[Stored data entries]
□ □ □ □
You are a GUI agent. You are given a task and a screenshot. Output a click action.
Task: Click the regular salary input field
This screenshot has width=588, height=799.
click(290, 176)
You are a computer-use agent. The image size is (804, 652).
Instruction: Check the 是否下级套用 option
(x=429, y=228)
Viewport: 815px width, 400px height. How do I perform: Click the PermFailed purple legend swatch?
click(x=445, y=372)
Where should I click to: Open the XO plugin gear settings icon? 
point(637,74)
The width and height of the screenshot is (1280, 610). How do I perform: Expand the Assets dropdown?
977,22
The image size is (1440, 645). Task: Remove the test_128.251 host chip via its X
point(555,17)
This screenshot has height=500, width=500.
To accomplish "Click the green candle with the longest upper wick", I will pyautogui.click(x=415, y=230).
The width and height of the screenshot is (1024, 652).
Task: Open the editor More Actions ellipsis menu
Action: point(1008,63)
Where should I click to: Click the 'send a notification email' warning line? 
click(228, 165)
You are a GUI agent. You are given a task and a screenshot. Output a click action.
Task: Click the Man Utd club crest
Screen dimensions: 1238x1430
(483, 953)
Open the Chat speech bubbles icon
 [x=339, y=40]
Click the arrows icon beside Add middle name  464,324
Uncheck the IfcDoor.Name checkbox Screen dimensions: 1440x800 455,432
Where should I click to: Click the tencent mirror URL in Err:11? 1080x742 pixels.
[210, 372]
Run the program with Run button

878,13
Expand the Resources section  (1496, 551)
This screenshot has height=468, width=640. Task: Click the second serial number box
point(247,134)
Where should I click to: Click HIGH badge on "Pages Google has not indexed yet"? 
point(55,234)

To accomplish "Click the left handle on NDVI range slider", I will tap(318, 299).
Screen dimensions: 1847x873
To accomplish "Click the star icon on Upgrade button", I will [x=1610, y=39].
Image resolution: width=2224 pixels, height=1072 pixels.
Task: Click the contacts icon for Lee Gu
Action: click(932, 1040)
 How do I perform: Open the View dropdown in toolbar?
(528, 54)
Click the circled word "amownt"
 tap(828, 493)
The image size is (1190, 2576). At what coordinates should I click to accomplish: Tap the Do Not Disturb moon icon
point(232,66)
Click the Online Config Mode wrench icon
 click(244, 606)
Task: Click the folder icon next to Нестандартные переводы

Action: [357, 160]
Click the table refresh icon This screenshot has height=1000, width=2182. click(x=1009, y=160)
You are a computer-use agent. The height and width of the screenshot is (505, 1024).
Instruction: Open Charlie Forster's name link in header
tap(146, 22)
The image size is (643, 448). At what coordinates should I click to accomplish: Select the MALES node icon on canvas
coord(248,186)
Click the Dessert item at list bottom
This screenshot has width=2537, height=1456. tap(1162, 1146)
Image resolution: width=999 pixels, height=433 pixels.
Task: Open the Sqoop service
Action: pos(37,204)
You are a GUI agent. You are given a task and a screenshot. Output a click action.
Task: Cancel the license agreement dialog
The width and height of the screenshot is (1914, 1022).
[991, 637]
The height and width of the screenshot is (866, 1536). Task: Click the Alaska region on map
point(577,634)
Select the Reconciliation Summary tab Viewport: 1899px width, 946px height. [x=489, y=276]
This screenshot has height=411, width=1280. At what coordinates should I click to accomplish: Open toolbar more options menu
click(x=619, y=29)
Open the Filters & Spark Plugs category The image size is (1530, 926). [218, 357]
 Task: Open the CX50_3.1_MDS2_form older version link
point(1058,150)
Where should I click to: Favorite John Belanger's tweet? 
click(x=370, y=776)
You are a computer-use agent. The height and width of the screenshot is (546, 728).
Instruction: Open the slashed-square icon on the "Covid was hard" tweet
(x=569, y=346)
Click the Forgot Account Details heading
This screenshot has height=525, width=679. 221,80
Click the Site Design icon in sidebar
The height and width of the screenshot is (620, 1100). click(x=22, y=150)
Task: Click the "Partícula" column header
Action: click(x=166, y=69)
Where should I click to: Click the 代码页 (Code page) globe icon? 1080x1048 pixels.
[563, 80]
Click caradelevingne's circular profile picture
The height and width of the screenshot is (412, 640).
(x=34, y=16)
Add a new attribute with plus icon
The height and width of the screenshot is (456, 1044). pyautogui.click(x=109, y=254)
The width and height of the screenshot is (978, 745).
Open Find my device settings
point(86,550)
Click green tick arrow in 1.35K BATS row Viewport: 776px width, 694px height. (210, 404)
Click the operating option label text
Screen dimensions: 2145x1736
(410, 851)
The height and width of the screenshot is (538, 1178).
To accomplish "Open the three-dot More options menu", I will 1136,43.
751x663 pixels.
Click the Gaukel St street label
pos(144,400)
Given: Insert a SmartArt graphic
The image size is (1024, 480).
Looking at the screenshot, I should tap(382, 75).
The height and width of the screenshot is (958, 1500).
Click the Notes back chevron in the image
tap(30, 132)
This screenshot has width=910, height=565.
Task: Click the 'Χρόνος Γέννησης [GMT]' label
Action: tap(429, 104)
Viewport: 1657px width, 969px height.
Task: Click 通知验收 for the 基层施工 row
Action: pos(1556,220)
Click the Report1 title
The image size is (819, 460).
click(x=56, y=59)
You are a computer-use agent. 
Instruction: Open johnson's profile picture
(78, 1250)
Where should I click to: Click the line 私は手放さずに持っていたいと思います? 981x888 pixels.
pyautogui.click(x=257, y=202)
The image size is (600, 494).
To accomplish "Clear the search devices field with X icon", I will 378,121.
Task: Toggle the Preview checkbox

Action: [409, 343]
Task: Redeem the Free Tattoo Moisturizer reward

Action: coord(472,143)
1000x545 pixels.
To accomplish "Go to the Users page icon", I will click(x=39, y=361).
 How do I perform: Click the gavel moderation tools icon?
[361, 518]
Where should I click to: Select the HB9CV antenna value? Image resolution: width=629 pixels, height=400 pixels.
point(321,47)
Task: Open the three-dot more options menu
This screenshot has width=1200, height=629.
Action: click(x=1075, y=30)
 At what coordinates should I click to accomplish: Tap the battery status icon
□ □ □ □
(What you are asked to do)
Write each record above out again exactly as it reads.

(Response area)
You are a GUI agent. You are given a task and a screenshot. Output a click action.
Task: Click the regular salary input field
This screenshot has width=588, height=799.
click(290, 176)
You are a computer-use agent. The image size is (804, 652).
Instruction: Check the 是否下级套用 option
(x=429, y=228)
Viewport: 815px width, 400px height. How do I perform: Click the PermFailed purple legend swatch?
click(x=445, y=372)
Where should I click to: Open the XO plugin gear settings icon? 
point(637,74)
The width and height of the screenshot is (1280, 610). How do I perform: Expand the Assets dropdown?
977,22
The image size is (1440, 645). Task: Remove the test_128.251 host chip via its X
point(555,17)
This screenshot has height=500, width=500.
To accomplish "Click the green candle with the longest upper wick", I will pyautogui.click(x=415, y=230).
The width and height of the screenshot is (1024, 652).
Task: Open the editor More Actions ellipsis menu
Action: point(1008,63)
Where should I click to: Click the 'send a notification email' warning line? 
click(228, 165)
You are a GUI agent. You are given a task and a screenshot. Output a click action.
Task: Click the Man Utd club crest
Screen dimensions: 1238x1430
(483, 953)
Open the Chat speech bubbles icon
 [x=339, y=40]
Click the arrows icon beside Add middle name  464,324
Uncheck the IfcDoor.Name checkbox Screen dimensions: 1440x800 455,432
Where should I click to: Click the tencent mirror URL in Err:11? 1080x742 pixels.
[210, 372]
Run the program with Run button

878,13
Expand the Resources section  (1496, 551)
This screenshot has height=468, width=640. Task: Click the second serial number box
point(247,134)
Where should I click to: Click HIGH badge on "Pages Google has not indexed yet"? 
point(55,234)

To accomplish "Click the left handle on NDVI range slider", I will tap(318, 299).
Screen dimensions: 1847x873
To accomplish "Click the star icon on Upgrade button", I will [x=1610, y=39].
Image resolution: width=2224 pixels, height=1072 pixels.
Task: Click the contacts icon for Lee Gu
Action: click(932, 1040)
 How do I perform: Open the View dropdown in toolbar?
(528, 54)
Click the circled word "amownt"
 tap(828, 493)
The image size is (1190, 2576). At what coordinates should I click to accomplish: Tap the Do Not Disturb moon icon
point(232,66)
Click the Online Config Mode wrench icon
 click(244, 606)
Task: Click the folder icon next to Нестандартные переводы

Action: [357, 160]
Click the table refresh icon This screenshot has height=1000, width=2182. click(x=1009, y=160)
You are a computer-use agent. The height and width of the screenshot is (505, 1024).
Instruction: Open Charlie Forster's name link in header
tap(146, 22)
The image size is (643, 448). At what coordinates should I click to accomplish: Select the MALES node icon on canvas
coord(248,186)
Click the Dessert item at list bottom
This screenshot has width=2537, height=1456. tap(1162, 1146)
Image resolution: width=999 pixels, height=433 pixels.
Task: Open the Sqoop service
Action: pos(37,204)
You are a GUI agent. You are given a task and a screenshot. Output a click action.
Task: Cancel the license agreement dialog
The width and height of the screenshot is (1914, 1022).
[991, 637]
The height and width of the screenshot is (866, 1536). Task: Click the Alaska region on map
point(577,634)
Select the Reconciliation Summary tab Viewport: 1899px width, 946px height. [x=489, y=276]
This screenshot has height=411, width=1280. At what coordinates should I click to accomplish: Open toolbar more options menu
click(x=619, y=29)
Open the Filters & Spark Plugs category The image size is (1530, 926). [218, 357]
 Task: Open the CX50_3.1_MDS2_form older version link
point(1058,150)
Where should I click to: Favorite John Belanger's tweet? 
click(x=370, y=776)
You are a computer-use agent. The height and width of the screenshot is (546, 728).
Instruction: Open the slashed-square icon on the "Covid was hard" tweet
(x=569, y=346)
Click the Forgot Account Details heading
This screenshot has height=525, width=679. 221,80
Click the Site Design icon in sidebar
The height and width of the screenshot is (620, 1100). click(x=22, y=150)
Task: Click the "Partícula" column header
Action: click(x=166, y=69)
Where should I click to: Click the 代码页 (Code page) globe icon? 1080x1048 pixels.
[563, 80]
Click caradelevingne's circular profile picture
The height and width of the screenshot is (412, 640).
(x=34, y=16)
Add a new attribute with plus icon
The height and width of the screenshot is (456, 1044). pyautogui.click(x=109, y=254)
The width and height of the screenshot is (978, 745).
Open Find my device settings
point(86,550)
Click green tick arrow in 1.35K BATS row Viewport: 776px width, 694px height. (210, 404)
Click the operating option label text
Screen dimensions: 2145x1736
(410, 851)
The height and width of the screenshot is (538, 1178).
To accomplish "Open the three-dot More options menu", I will 1136,43.
751x663 pixels.
Click the Gaukel St street label
pos(144,400)
Given: Insert a SmartArt graphic
The image size is (1024, 480).
Looking at the screenshot, I should tap(382, 75).
The height and width of the screenshot is (958, 1500).
Click the Notes back chevron in the image
tap(30, 132)
This screenshot has width=910, height=565.
Task: Click the 'Χρόνος Γέννησης [GMT]' label
Action: tap(429, 104)
Viewport: 1657px width, 969px height.
Task: Click 通知验收 for the 基层施工 row
Action: pos(1556,220)
Click the Report1 title
The image size is (819, 460).
click(x=56, y=59)
You are a computer-use agent. 
Instruction: Open johnson's profile picture
(78, 1250)
Where should I click to: Click the line 私は手放さずに持っていたいと思います? 981x888 pixels.
pyautogui.click(x=257, y=202)
The image size is (600, 494).
To accomplish "Clear the search devices field with X icon", I will 378,121.
Task: Toggle the Preview checkbox

Action: [409, 343]
Task: Redeem the Free Tattoo Moisturizer reward

Action: coord(472,143)
1000x545 pixels.
To accomplish "Go to the Users page icon", I will click(x=39, y=361).
 How do I perform: Click the gavel moderation tools icon?
[361, 518]
Where should I click to: Select the HB9CV antenna value? Image resolution: width=629 pixels, height=400 pixels.
point(321,47)
Task: Open the three-dot more options menu
This screenshot has width=1200, height=629.
Action: click(x=1075, y=30)
 At what coordinates should I click to accomplish: Tap the battery status icon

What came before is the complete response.